### Task goal
A verbatim transcription of every record below is required.

### Material for this task
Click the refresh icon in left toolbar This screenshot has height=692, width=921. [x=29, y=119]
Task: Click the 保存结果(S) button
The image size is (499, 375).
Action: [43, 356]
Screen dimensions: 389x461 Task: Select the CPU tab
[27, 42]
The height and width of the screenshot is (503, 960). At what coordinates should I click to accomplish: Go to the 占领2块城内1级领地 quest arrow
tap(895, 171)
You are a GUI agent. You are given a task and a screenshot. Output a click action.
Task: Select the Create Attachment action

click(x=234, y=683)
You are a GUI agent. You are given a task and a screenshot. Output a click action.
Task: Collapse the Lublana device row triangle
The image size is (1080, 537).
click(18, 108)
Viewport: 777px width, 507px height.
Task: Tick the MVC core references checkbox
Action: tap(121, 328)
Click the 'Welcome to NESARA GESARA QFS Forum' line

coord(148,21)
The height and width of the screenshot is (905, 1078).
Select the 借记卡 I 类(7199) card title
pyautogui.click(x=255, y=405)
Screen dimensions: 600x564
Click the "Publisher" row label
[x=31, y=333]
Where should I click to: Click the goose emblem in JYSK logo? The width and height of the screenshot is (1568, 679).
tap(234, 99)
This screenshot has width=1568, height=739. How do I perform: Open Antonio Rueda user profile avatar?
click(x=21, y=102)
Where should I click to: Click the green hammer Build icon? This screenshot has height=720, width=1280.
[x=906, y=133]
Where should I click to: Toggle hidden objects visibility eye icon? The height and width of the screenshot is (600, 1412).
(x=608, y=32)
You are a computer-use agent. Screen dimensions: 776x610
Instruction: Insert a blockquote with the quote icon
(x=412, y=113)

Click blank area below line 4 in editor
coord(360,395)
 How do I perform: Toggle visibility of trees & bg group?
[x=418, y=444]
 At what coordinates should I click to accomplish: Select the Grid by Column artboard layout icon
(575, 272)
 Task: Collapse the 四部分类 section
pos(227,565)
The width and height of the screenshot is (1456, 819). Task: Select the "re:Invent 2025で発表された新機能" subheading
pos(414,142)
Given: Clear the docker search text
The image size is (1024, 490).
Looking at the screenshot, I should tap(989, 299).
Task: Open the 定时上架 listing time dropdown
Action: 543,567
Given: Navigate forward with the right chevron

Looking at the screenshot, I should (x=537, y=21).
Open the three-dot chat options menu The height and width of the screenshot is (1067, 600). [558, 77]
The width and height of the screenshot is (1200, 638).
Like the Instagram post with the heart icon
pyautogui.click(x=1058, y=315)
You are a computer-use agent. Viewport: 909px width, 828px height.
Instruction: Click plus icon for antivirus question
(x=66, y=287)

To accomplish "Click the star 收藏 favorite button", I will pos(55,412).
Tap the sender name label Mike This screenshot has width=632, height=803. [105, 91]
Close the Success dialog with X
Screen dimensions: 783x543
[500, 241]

### Written response
Click the refresh icon in left toolbar This screenshot has height=692, width=921. [x=29, y=119]
Task: Click the 保存结果(S) button
The image size is (499, 375).
Action: [43, 356]
Screen dimensions: 389x461 Task: Select the CPU tab
[27, 42]
The height and width of the screenshot is (503, 960). At what coordinates should I click to accomplish: Go to the 占领2块城内1级领地 quest arrow
tap(895, 171)
You are a GUI agent. You are given a task and a screenshot. Output a click action.
Task: Select the Create Attachment action

click(x=234, y=683)
You are a GUI agent. You are given a task and a screenshot. Output a click action.
Task: Collapse the Lublana device row triangle
The image size is (1080, 537).
click(18, 108)
Viewport: 777px width, 507px height.
Task: Tick the MVC core references checkbox
Action: tap(121, 328)
Click the 'Welcome to NESARA GESARA QFS Forum' line

coord(148,21)
The height and width of the screenshot is (905, 1078).
Select the 借记卡 I 类(7199) card title
pyautogui.click(x=255, y=405)
Screen dimensions: 600x564
Click the "Publisher" row label
[x=31, y=333]
Where should I click to: Click the goose emblem in JYSK logo? The width and height of the screenshot is (1568, 679).
tap(234, 99)
This screenshot has width=1568, height=739. How do I perform: Open Antonio Rueda user profile avatar?
click(x=21, y=102)
Where should I click to: Click the green hammer Build icon? This screenshot has height=720, width=1280.
[x=906, y=133]
Where should I click to: Toggle hidden objects visibility eye icon? The height and width of the screenshot is (600, 1412).
(x=608, y=32)
You are a computer-use agent. Screen dimensions: 776x610
Instruction: Insert a blockquote with the quote icon
(x=412, y=113)

Click blank area below line 4 in editor
coord(360,395)
 How do I perform: Toggle visibility of trees & bg group?
[x=418, y=444]
 At what coordinates should I click to accomplish: Select the Grid by Column artboard layout icon
(575, 272)
 Task: Collapse the 四部分类 section
pos(227,565)
The width and height of the screenshot is (1456, 819). Task: Select the "re:Invent 2025で発表された新機能" subheading
pos(414,142)
Given: Clear the docker search text
The image size is (1024, 490).
Looking at the screenshot, I should tap(989, 299).
Task: Open the 定时上架 listing time dropdown
Action: 543,567
Given: Navigate forward with the right chevron

Looking at the screenshot, I should (x=537, y=21).
Open the three-dot chat options menu The height and width of the screenshot is (1067, 600). [558, 77]
The width and height of the screenshot is (1200, 638).
Like the Instagram post with the heart icon
pyautogui.click(x=1058, y=315)
You are a computer-use agent. Viewport: 909px width, 828px height.
Instruction: Click plus icon for antivirus question
(x=66, y=287)

To accomplish "Click the star 收藏 favorite button", I will pos(55,412).
Tap the sender name label Mike This screenshot has width=632, height=803. [105, 91]
Close the Success dialog with X
Screen dimensions: 783x543
[500, 241]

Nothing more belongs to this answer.